“Secreto e Proibido” — Entre o medo e a resistência persiste o amor.
Por: Stephanie Sobral

“Foi um dos melhores dias da minha vida quando a conheci naquela manhã de domingo na pista de hóquei em Moose Jaw. Acho que eu tinha 18 anos. Ela tinha uns 22 anos, talvez. Então tudo começou em 1947. Parecia uma vida dupla. E rimos porque pensamos: “como pode ser assim?”. Tantos anos e ainda assim…parece que começou ontem.”
Fala de Pat sobre o dia que conheceu sua companheira Terry.
“Secreto e Proibido” (2020) se manifesta de diversas formas para mim. A primeira vez que assisti eu estava em casa, cumprindo o distanciamento social, em uma chamada de vídeo com a minha namorada. Terry e Pat nos arrancou lágrimas, sorrisos, certezas e um quentinho no peito. No documentário a trajetória do casal, que viveu um romance escondido da família por décadas, é contada com muito apreço, responsabilidade e ternura. Para mim, a história é apresentada através de uma tríade de elementos que sustenta e fortalece essa união: o medo, a resistência e o amor.
O MEDO
Esse sentimento, que sempre esteve presente na comunidade LGBTQIA+, também se manifesta na relação entre Terry e Pat. Vários acontecimentos revelam essa realidade. Seja pelo fato de Terry recusar os pedidos de casamento da Pat por anos, ou por se apresentarem como primas aos desconhecidos. E é claro, por terem escondido o relacionamento da família por quase 70 anos. Esses acontecimentos me fizeram refletir sobre como o medo da rejeição é uma constante durante toda a vida delas. Porém, após finalmente contarem seu segredo aos sobrinhos, a narrativa nos mostra que, com o passar dos anos e com a aceitação da família, o medo se desarma e a liberdade ganha espaço. Terry e Pat decidem afinal se casar e a cena desse momento desejado é uma das mais bonitas do filme. É uma demonstração genuína do quanto faz diferença sentir-se acolhido e aceito.

A RESISTÊNCIA
Ser LGBTQIA+ nunca foi fácil. Em nenhum momento da história humana. A resistência vem como resposta a esse mesmo medo de não ser aceito, pois a vontade de existir e de ser o que se é grita mais alto. Terry e Pat viveram em uma época na qual aconteciam batidas policiais em bares “suspeitos”. Levavam presas mulheres que usavam calça com zíper na frente e justificavam esse ato dizendo que estas queriam ser homens. Elas tinham medo. No entanto, resistiam. Escreviam cartas uma para a outra, mas riscavam seus nomes caso fossem pegas. Trabalhavam no mesmo lugar e todos os dias se caracterizavam de acordo com o que esperavam do seu gênero, para não levantar suspeitas do seu romance proibido. Construíram laços fortes com pessoas que também viviam vidas duplas: “amigos são tudo, muitas vezes os amigos são mais íntimos que a família” como diz Pat. E assim resistiram a repressão.

O AMOR
E é claro que eu não poderia deixar de comentar sobre o amor. Essa força que entrelaçada com a resistência supera o medo. Todos aqueles registros sensíveis, através da fotografia e das películas, de uma vida rica em cuidado, apreço e proteção. A forma como as duas se tocam, se olham e revivem o passado através da fala, trazendo a afeição e o respeito de uma com a outra, sem nenhum tipo de esforço, para mim, é a verdadeira definição de AMOR. Afinal, elas são o amor. Por fim, “Secreto e Proibido” é um documentário sobre uma trajetória de encher os olhos de felicidade, o peito de esperança e o corpo de aconchego. Vale a recomendação a todes que precisam de inspiração para resistir às repressões e fortalecer sua caminhada.

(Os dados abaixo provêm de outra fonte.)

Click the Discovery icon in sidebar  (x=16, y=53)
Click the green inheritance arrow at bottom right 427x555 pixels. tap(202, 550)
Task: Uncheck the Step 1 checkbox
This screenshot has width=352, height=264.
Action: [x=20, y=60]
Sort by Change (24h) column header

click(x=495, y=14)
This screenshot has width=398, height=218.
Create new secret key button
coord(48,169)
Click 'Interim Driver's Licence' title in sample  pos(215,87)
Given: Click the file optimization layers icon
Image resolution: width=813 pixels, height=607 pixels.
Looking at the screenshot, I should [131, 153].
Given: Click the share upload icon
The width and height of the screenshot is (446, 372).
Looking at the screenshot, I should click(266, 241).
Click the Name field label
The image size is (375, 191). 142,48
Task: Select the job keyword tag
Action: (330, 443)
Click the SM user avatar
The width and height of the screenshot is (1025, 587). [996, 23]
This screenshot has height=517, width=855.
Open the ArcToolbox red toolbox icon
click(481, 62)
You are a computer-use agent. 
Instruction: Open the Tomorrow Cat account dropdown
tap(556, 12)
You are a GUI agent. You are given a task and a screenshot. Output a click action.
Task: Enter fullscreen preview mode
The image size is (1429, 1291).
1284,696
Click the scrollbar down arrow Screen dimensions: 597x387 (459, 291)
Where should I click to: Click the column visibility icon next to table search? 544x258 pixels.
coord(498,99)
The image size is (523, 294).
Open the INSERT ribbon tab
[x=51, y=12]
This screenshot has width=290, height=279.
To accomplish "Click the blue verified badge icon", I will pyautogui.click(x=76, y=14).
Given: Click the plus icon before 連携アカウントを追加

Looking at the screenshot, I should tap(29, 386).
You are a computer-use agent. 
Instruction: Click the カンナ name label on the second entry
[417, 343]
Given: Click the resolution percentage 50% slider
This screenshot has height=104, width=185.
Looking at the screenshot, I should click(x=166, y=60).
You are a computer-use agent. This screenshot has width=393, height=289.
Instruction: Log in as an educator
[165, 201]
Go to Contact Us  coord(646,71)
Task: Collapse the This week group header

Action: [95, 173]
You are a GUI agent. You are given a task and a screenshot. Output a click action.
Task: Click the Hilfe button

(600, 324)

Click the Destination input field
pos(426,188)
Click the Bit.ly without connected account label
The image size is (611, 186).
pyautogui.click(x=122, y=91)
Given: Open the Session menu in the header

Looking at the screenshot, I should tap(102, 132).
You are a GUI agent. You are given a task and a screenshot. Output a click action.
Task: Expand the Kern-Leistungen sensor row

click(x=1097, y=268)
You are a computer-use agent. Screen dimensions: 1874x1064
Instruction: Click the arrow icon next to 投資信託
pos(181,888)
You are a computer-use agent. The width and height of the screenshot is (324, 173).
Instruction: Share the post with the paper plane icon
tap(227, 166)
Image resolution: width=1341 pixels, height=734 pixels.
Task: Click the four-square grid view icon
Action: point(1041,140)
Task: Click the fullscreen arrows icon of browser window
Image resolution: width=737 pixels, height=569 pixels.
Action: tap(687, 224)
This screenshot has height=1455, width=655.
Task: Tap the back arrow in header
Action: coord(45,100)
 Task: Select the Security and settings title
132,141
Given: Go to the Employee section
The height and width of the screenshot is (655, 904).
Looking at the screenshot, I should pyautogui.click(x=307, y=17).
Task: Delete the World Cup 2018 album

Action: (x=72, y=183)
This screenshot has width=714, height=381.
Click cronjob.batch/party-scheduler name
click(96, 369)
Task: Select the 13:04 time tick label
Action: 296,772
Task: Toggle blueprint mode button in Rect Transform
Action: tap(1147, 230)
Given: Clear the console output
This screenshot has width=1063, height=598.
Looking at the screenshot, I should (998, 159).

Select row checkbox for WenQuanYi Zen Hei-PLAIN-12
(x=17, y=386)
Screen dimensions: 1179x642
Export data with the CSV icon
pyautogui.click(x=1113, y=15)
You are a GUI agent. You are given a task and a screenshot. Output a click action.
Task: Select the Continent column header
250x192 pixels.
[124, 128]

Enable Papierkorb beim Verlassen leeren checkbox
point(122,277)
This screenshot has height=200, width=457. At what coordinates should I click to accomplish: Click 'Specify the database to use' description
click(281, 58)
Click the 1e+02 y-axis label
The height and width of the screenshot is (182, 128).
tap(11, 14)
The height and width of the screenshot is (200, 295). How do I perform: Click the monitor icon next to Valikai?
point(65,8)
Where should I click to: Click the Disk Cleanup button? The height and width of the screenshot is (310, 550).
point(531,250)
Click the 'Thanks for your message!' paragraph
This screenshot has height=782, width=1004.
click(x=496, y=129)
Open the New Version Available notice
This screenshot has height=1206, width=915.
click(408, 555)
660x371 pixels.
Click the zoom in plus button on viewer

“Sempre lembrarei desta noite: pode ter sido só mais uma caminhada sob o luar, mas, amor, foi importante porque eu caminhei com você. Pode ter sido só mais uma noite, mais uma de sete. Minha querida, você estava comigo. Foi mais uma noite de paraíso. Nós passeamos quase em silêncio enquanto percorríamos a rota do luar. A felicidade me acometeu quando você sorriu e chamou meu nome. O tempo voou como se tivesse asas. De mãos dadas, caminhamos sozinhas. Foi uma noite inesquecível, mais uma noite para chamar de nossa.”
Uma das cartas feita por Pat Henshel para sua companheira Terry Donahue.